[Screenshot grounding data]
┌────────
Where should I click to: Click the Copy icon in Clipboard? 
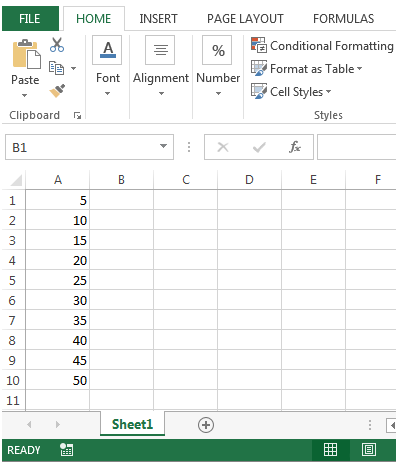pos(57,68)
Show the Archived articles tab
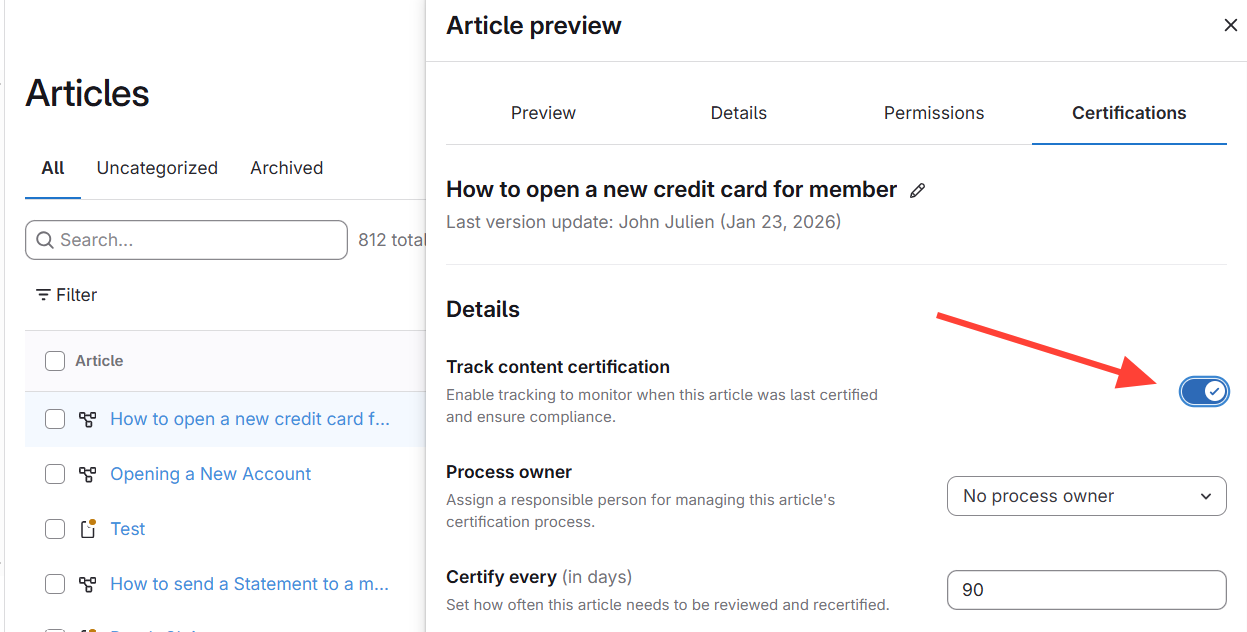The image size is (1247, 632). tap(286, 168)
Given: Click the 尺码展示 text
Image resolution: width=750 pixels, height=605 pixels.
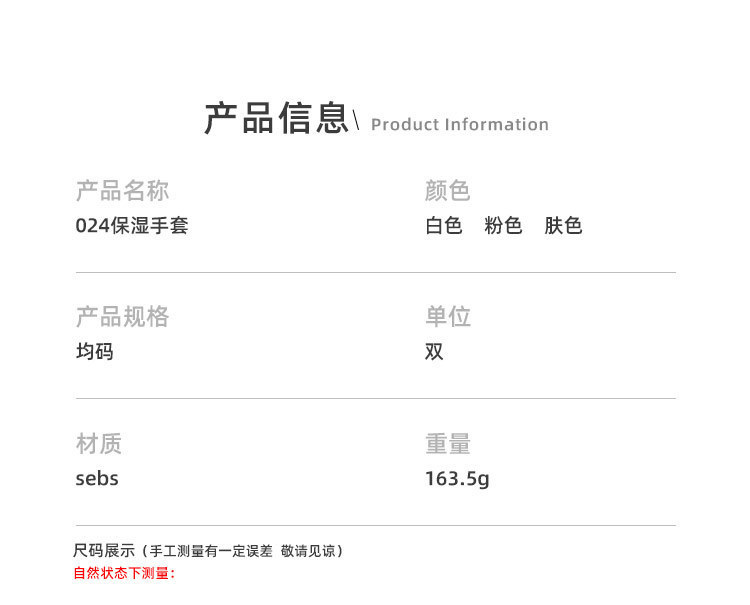Looking at the screenshot, I should tap(103, 551).
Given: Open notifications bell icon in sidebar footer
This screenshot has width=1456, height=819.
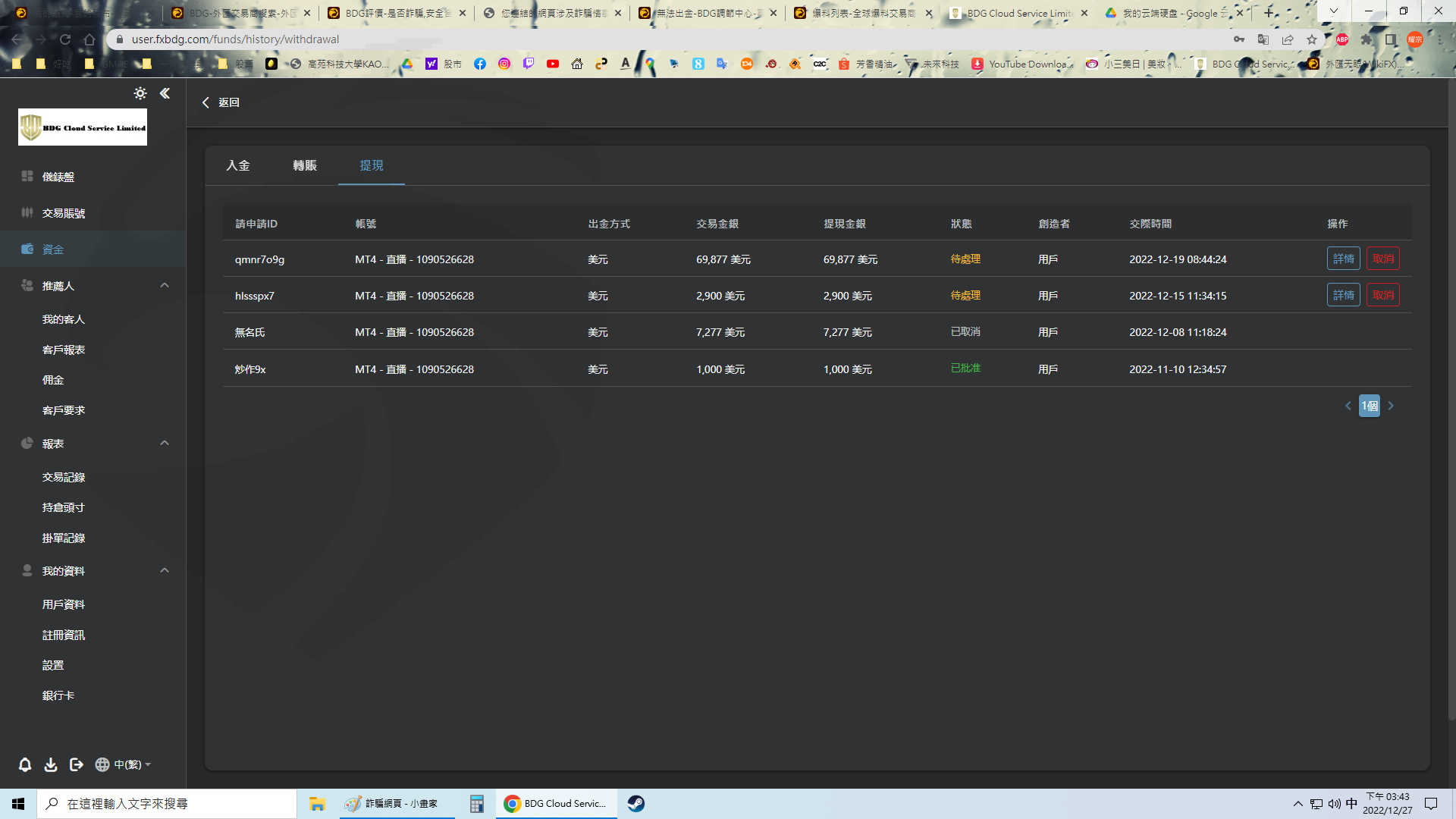Looking at the screenshot, I should click(25, 764).
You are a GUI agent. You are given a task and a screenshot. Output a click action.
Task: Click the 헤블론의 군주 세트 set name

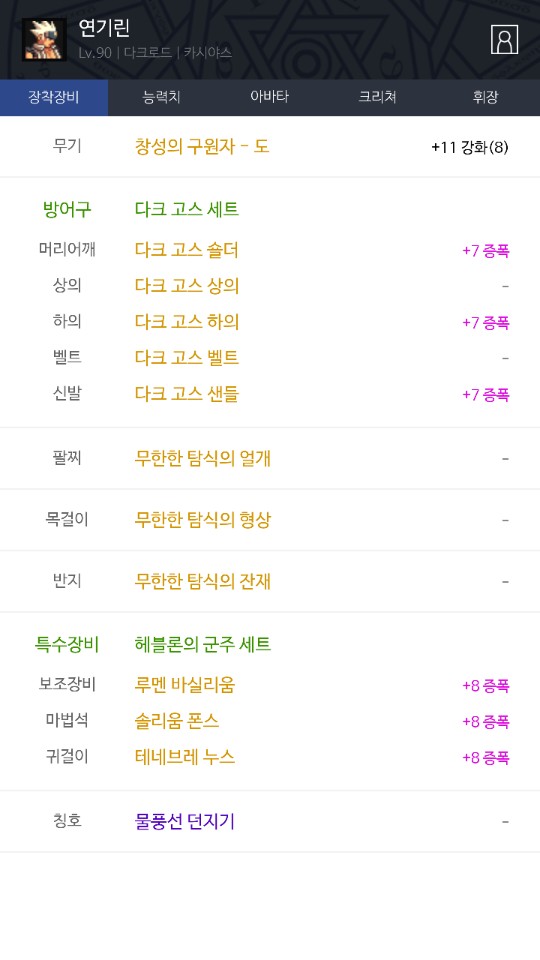(203, 644)
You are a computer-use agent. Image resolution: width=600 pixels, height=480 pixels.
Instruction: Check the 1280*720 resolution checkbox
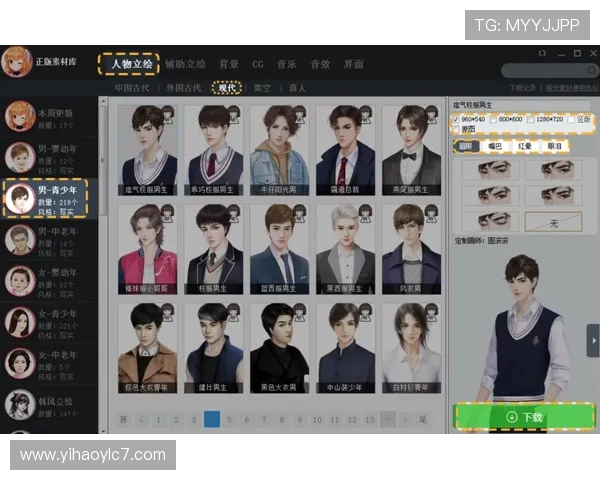[530, 119]
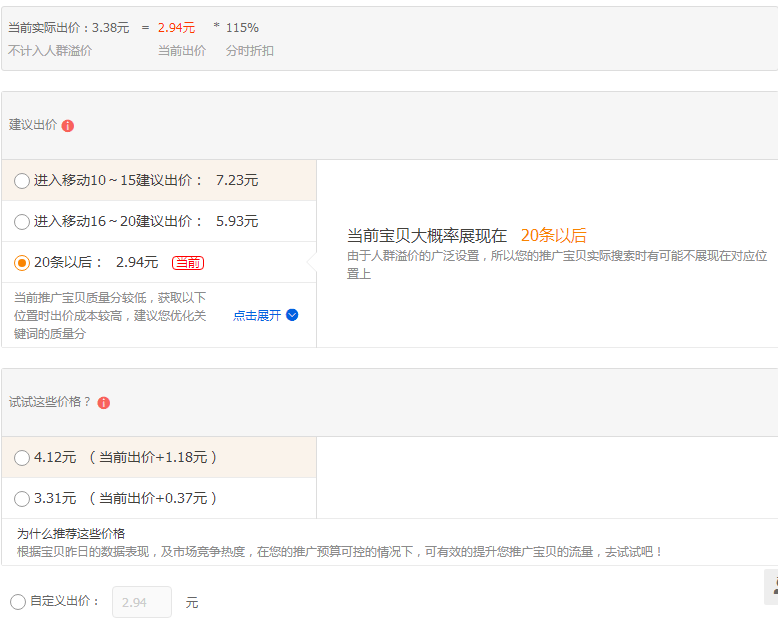
Task: Click the 为什么推荐这些价格 heading
Action: (x=71, y=534)
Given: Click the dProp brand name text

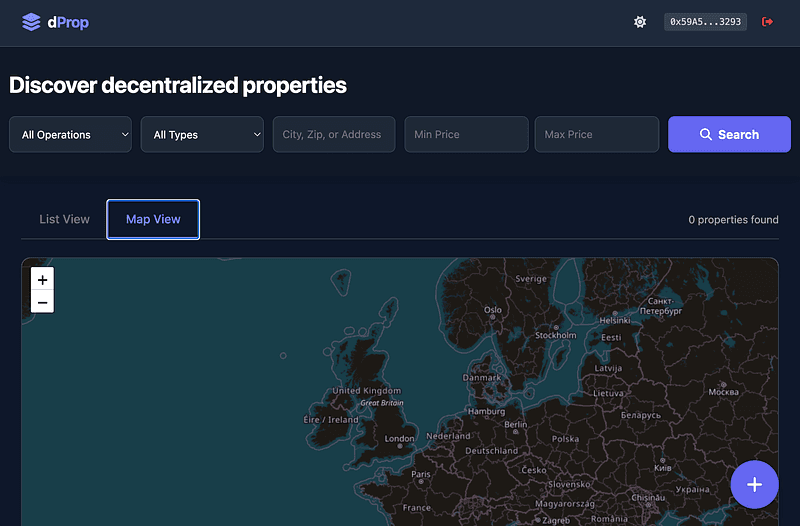Looking at the screenshot, I should [68, 22].
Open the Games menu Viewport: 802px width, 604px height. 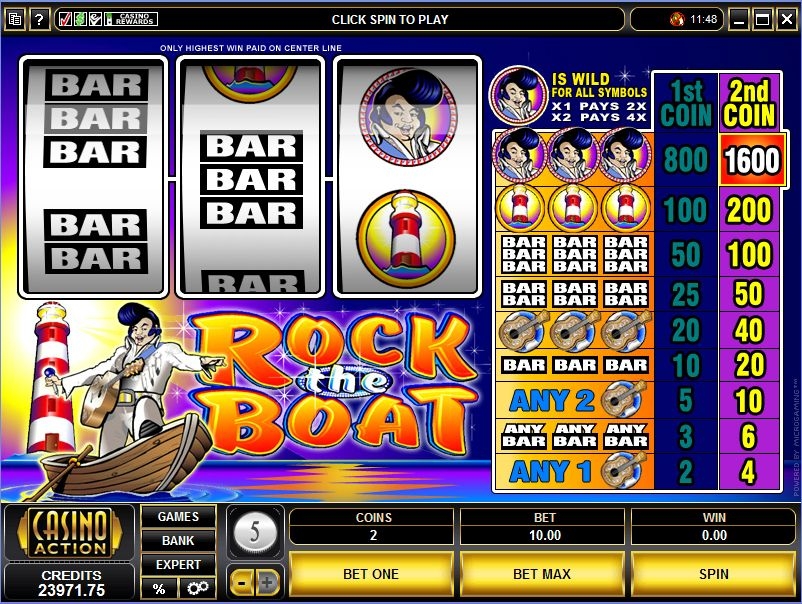tap(178, 517)
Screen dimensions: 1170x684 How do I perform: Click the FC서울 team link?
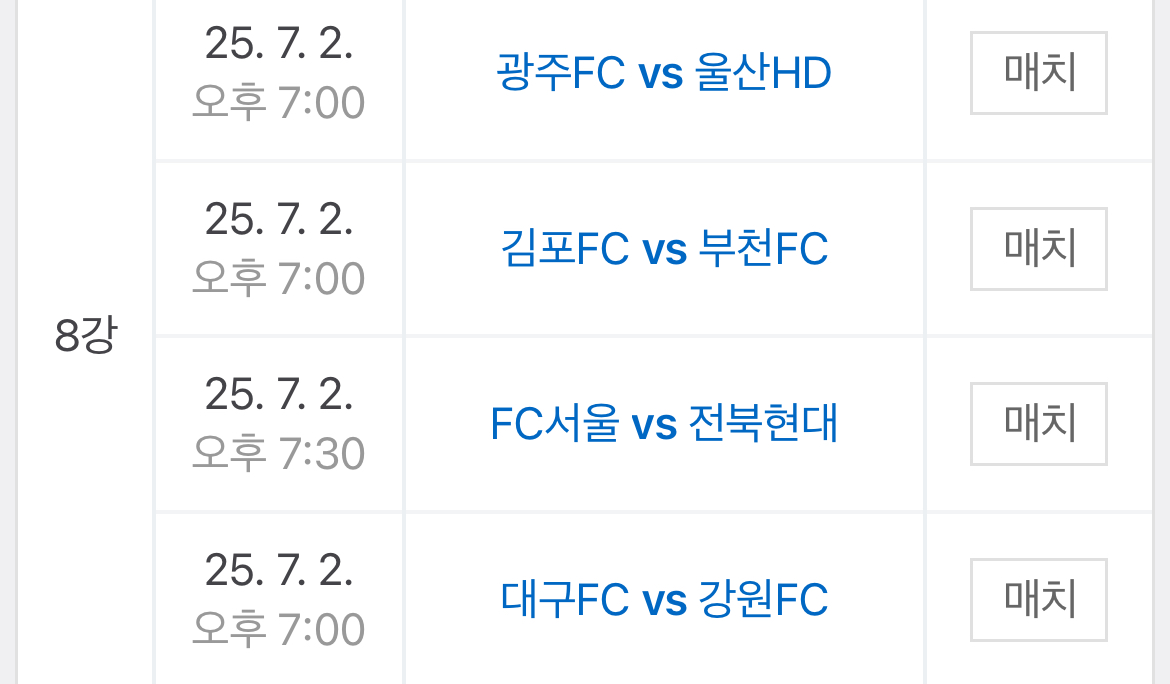click(555, 424)
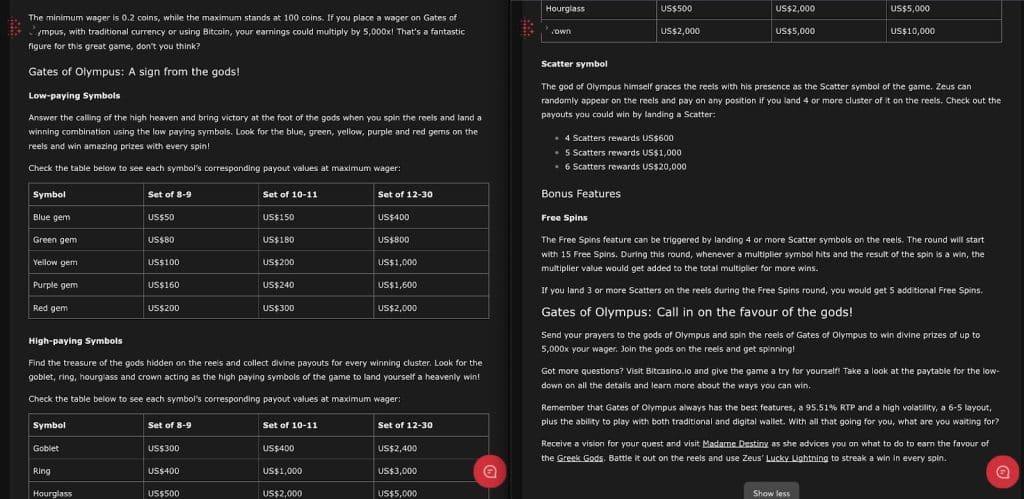Collapse the article with Show less

771,493

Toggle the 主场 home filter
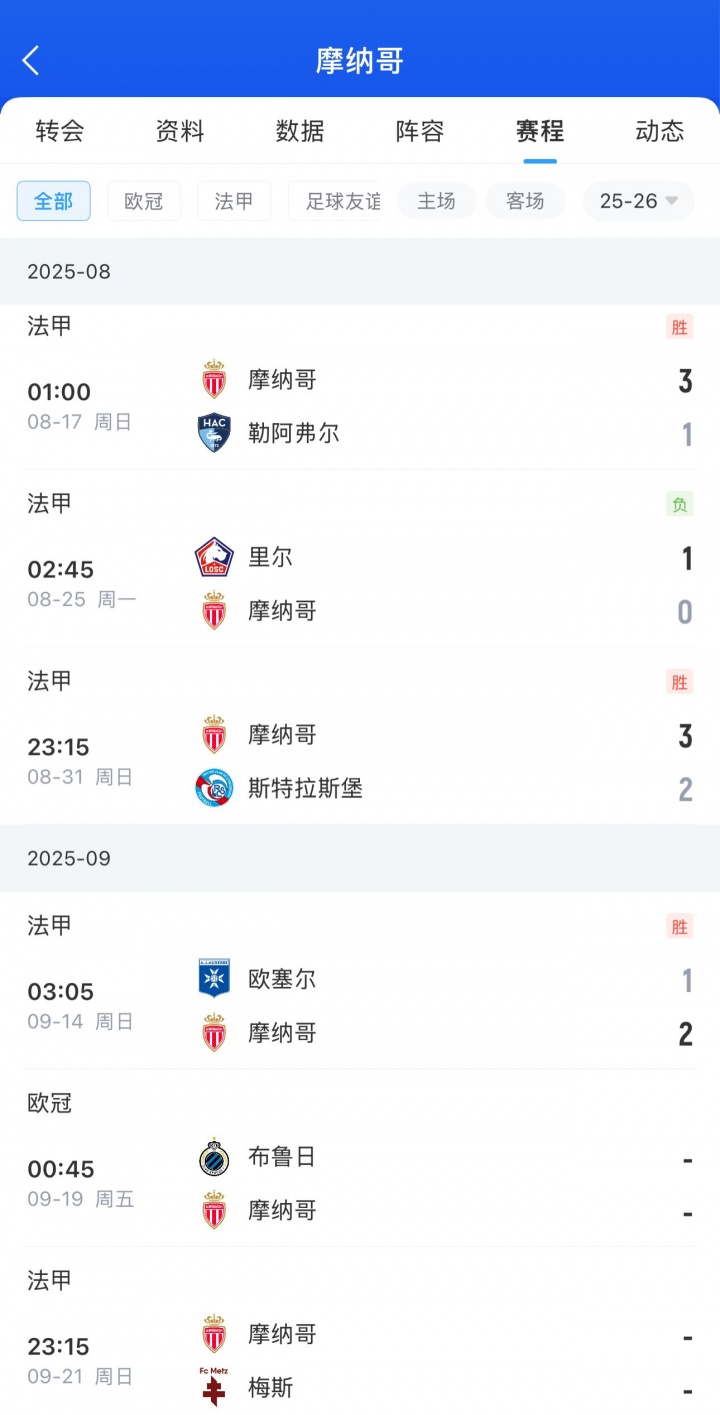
└────────
Your instructions – Return all lines of the data in which the string "agent" appears.

Solution –
You are a GUI agent. You are given a task and a screenshot. Output a click action.
You are a computer-use agent. Image resolution: width=600 pixels, height=480 pixels.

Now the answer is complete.